Nascido no país com uma das economias actualmente mais sólidas e desenvolvidas do mundo, o germânico Deutsche Bank (DB) acumula a história de 140 anos de implantação em diversas nações além da Alemanha, sempre com uma política que continua a manter a instituição no topo do sector que integra sem quaisquer sobressaltos.

Um dos galardões que reconheceu a eficácia empresarial da entidade alemã foi entregue pela International Financing Review, publicação de referência no mercado financeiro, para a qual o DB foi o Banco do Ano em 2005. Contudo, várias são as condecorações recebidas pelo grupo desde a sua fundação, comprovando desta forma a boa gestão e adequadas estratégias de actuação fixadas.

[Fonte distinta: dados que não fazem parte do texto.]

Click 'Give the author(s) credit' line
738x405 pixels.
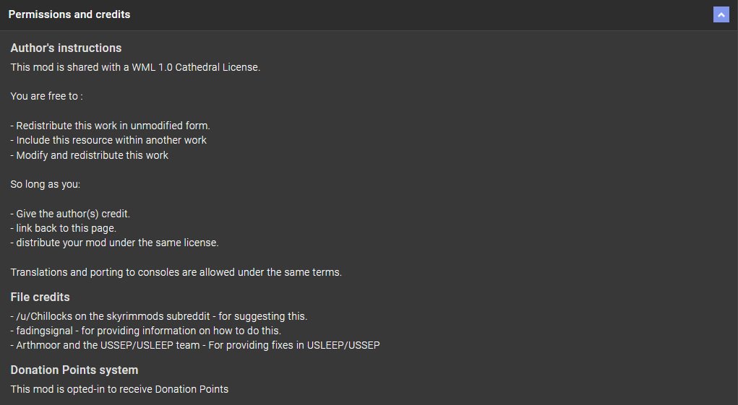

Com as “agulhas” apontadas sobretudo para a Europa, nomeadamente a parte Ocidental, a instituição germânica conta neste momento com um volume de negócio global que ultrapassa os 990 biliões de euros, montante resultante de transacções fechadas a partir de representações instaladas em 73 países nos quatro cantos do planeta. Não é, portanto, surpreendente, a quota de mercado detida pelo DB, assim como a variedade de produtos e serviços oferecidos em contextos distintos de nações com ritmos que lhes são únicos.

Deutsche Bank em Portugal

Em actividade desde o início de 1870 e controlado a partir de Berlim, o Deutsche Bank cedo disputou mercados internacionais, entre os quais Portugal, onde a entidade chegou em 1978 com gestão outorgada à MDM, consultora financeira que venceu a “corrida” à representação da multinacional bancária germânica em território nacional.

Após duas décadas sob a responsabilidade maioritária da MDM e na sequência da reestruturação desta em sociedade de investimentos (1983), o DB exerceu direito de exploração da marca em solo luso e voltou a administrar a entidade em Portugal. A alteração reduziu substancialmente o tempo de resposta em determinadas situações e agilizou de forma considerável os processos, agora com ligação directa à casa-mãe em Berlim e todas as vantagens que daí advêm para a empresa e os seus clientes.

Ao longo da presença em solo lusitano, a instituição tem consolidado a sua confiança perante os clientes, tendo direccionado esforços para o sector particular e mais tarde empresarial, com bons resultados alcançados em ambos os segmentos. Esse crescimento acabou por impulsionar a ampliação da oferta, algo que sucedeu já perto do virar do milénio com a entrada em mercados de investimentos de alto risco.

A decisão tomada com vista à expansão de horizontes, mas especialmente a potencializar ganhos em período de crise, tem gerado fundos adicionais para aquisições de empresas em dificuldades, particularmente outros bancos, acções que se tornaram frequentes e têm concentrado os recursos nos grupos de maiores dimensões, alienando pequenas instituições, muitas vezes familiares, voltando a colocar o poder de decisão nas grandes multinacionais.